A Fundação: Governança, engenharia e arquitetura de dados
Para que a IA traga valor, é fundamental que a fundação de dados esteja sólida. Não existe inteligência artificial sem dados.
- Evitando a “alucinação”: O maior risco ao tentar implementar a IA sem preparação é o que se chama de “alucinação”, quando a IA gera informações incorretas porque a base não foi trabalhada, qualificada ou tratada.
- A importância da governança: A governança de dados é essencial para a organização, garantindo que as informações entregues sejam acuradas e que haja controle financeiro (FinOps) e segurança cibernética. Embora muitas vezes vista como burocracia, a governança hoje é vista como investimento, e não mais como um custo. A LGPD (Lei Geral de Proteção de Dados) ajudou as empresas a olhar com mais carinho para a importância da governança.
- Modernização: Para as empresas com legados complexos, modernizar é um desafio. No entanto, empresas que estão começando têm uma chance de iniciar com a “coisa certa” e organizada. A migração para a nuvem (Cloud) é vista como um caminho sem volta, trazendo benefícios como redução de custos, escalabilidade e acesso a serviços modernos.
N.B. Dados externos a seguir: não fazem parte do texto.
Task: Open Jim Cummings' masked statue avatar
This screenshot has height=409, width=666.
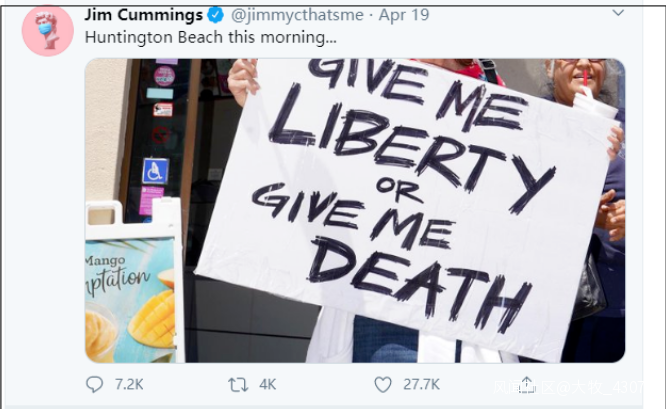Action: [48, 31]
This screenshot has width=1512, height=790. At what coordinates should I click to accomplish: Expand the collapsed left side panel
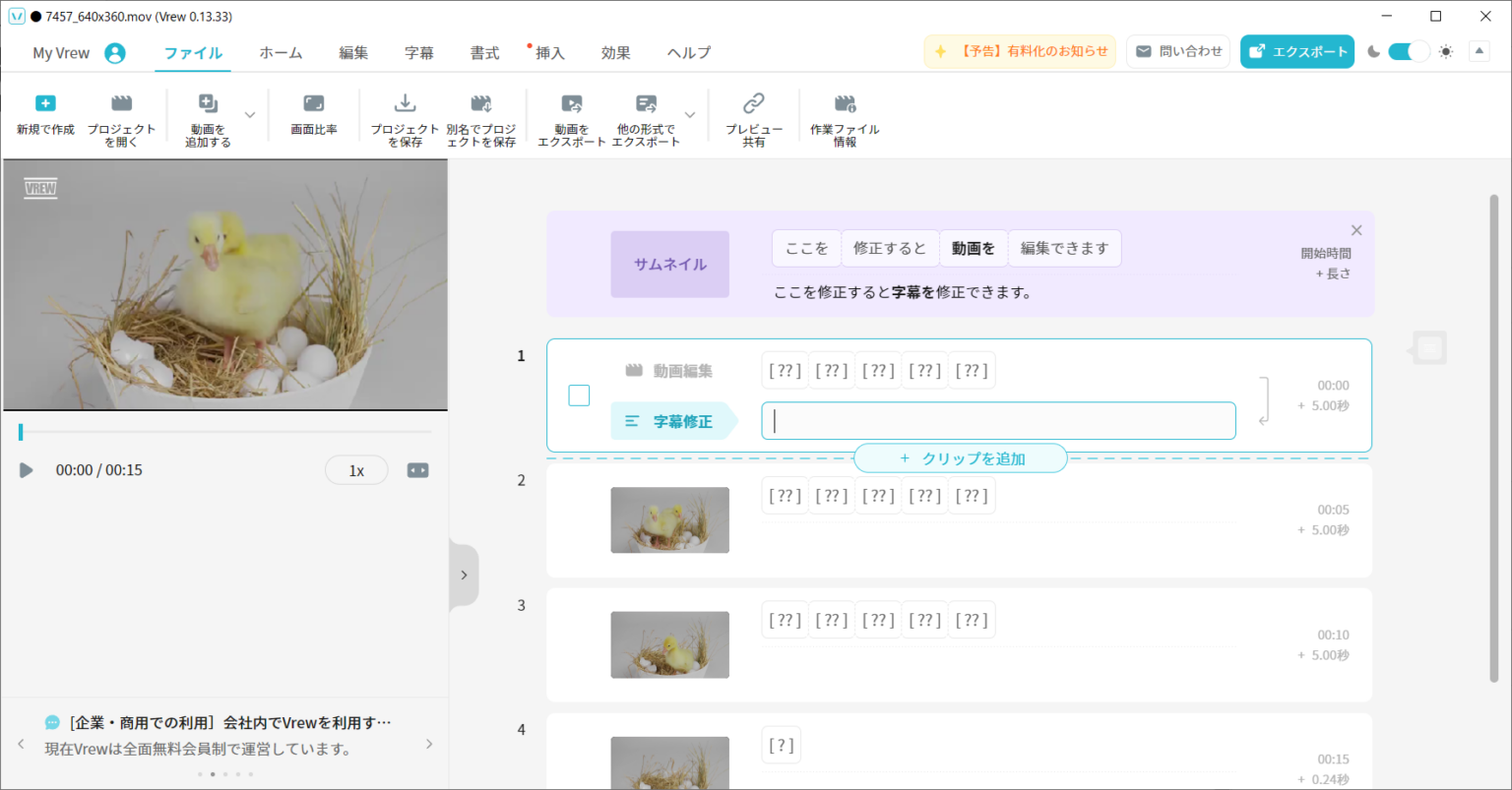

- Descentralização e cultura de dados: Um erro comum é concentrar o ownership do dado na área de governança ou TI, o que gera “silos” e inibe a inovação. A descentralização da propriedade do dado é crucial para a cultura data-driven, utilizando conceitos como Data Mesh para permitir que as áreas de negócio se sintam motivadas a curar e compartilhar suas informações.
Impulsionando a IA para vantagem competitiva
O momento é da IA, mas a oportunidade continua sendo dos dados. A IA é uma ferramenta que veio para acelerar o processo de tomada de decisões e trazer agilidade ao negócio.
A implementação de IA deve ser direcionada para três grandes objetivos corporativos:
- Vender mais: Explorar novos mercados ou aumentar o resultado de vendas.
- Reduzir despesas: Ganhar eficiência operacional ou predizer falhas.
- Compliance/Risco: Mitigar riscos de regulação ou vazamento de dados.
Adoção pragmática: É fundamental não buscar o “Big Bang,” que é traumatizante. Deve-se começar por casos de usos específicos ou MVPs (Minimum Viable Products) de tiro curto, que permitam experimentar e falhar rapidamente, aprendendo de forma ágil. O uso de plataformas modernas na nuvem (Cloud) permite que esses testes sejam feitos de forma rápida e com custo controlado (Pay-As-You-Go), algo que era muito caro e demorado antigamente.
Pessoas e a democratização da informação
O maior impulsionador da IA Generativa é a democratização da informação. A tecnologia precisa transcender a barreira técnica, permitindo que o usuário final de negócio, que não sabe programar, possa interagir de forma conversacional com os dados.
A IA não é o fim, é o meio. Ninguém será substituído pela IA, mas sim por alguém que usa a IA. Isso impulsiona a necessidade de capacitação e o surgimento de novas funções, como o Analista de Prompt, que é o profissional que sabe fazer as perguntas certas e montar o script de interação para extrair o melhor da IA.
O investimento em pessoas é o maior ativo de qualquer empresa, e elas precisam ser capacitadas para este novo mundo. As empresas mais tradicionais precisam mudar a mentalidade de quem está no comando para que o restante da organização siga o exemplo.
Conclusão
A era da Inteligência Artificial Generativa já está aqui, e ela não é uma ciência de foguete (rocket science). O momento é de repensar o negócio e aproveitar a janela de oportunidade. Nunca foi tão barato investir em dados e IA, e o custo de não investir é infinitamente maior, pois seu concorrente pode já estar fazendo isso.
O segredo do sucesso reside na organização da casa desde o início, investindo na governança, adotando plataformas modernas e, acima de tudo, capacitando as pessoas para que possam utilizar a tecnologia como um acelerador e um diferencial competitivo.